Początek sesji na GPW zapowiadał się mało optymistycznie, a jednak WIG20 zdołał się wspiąć 0,35 proc. powyżej piątkowego zamknięcia. Dzięki temu do zaledwie 1,1 proc. zmniejszył się dystans dzielący indeks największych i najbardziej płynnych spółek od ubiegłotygodniowego rekordu hossy (2693 pkt w cenach zamknięcia).
Taki rozwój wydarzeń to konsekwencja poprawy nastrojów inwestorów w Europie Zachodniej. Tam optymistycznie przyjęto m.in. wyniki amerykańskiego giganta Citigroup, który w III kwartale zarobił 2,15 mld dol. wobec straty na poziomie 3,24 mld dol. rok temu. Inwestorzy są wyczuleni na wyniki amerykańskich banków, bo analitycy ostrzegali ostatnio, iż sektor ten ciągle odczuwa skutki złych długów spowodowanych przez kryzys na rynku nieruchomości. Sezon publikacji wyników spółek w USA także w kolejnych dniach będzie jednym z głównych czynników decydujących o nastrojach na giełdach. W kwietniu i lipcu rosnące zyski firm wyraźnie zachęcały inwestorów do kupowania akcji, co przekładało się również na silne fale wzrostowe na GPW.

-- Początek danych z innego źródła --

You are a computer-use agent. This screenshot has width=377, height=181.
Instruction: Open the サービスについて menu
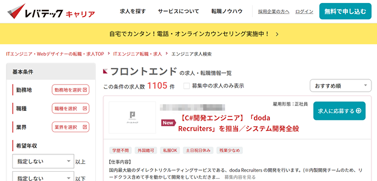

W tym tygodniu rezultaty za III kwartał ma podać ponad jedna trzecia firm z indeksu Dow Jones i ponad jedna piąta z S&P 500. Inwestorów na duchu podtrzymały również najnowsze doniesienia z amerykańskiego rynku nieruchomości. Indeks NAHB obrazujący nastroje wśród firm budowlanych zdecydowanie poszedł w górę, do poziomu najwyższego od czterech miesięcy.
Wrześniowa produkcja zmalała o 0,2 proc. m./m., ekonomiści spodziewali się wzrostu o tyle samo. W ujęciu rok do roku dynamika produkcji kontynuuje spadek widoczny już od wiosny.
Z mocną postawą dużych spółek na GPW ciągle kontrastuje słabość mniejszych firm. Indeks WIG80 spadł o 0,4 proc., zmierzając w kierunku ponadsześciotygodniowego minimum. Dow Jones wzrósł wczoraj o 0,7 proc., S&P500 także zyskał 0,7 proc., a Nasdaq zakończył sesję 0,5-proc. zwyżką.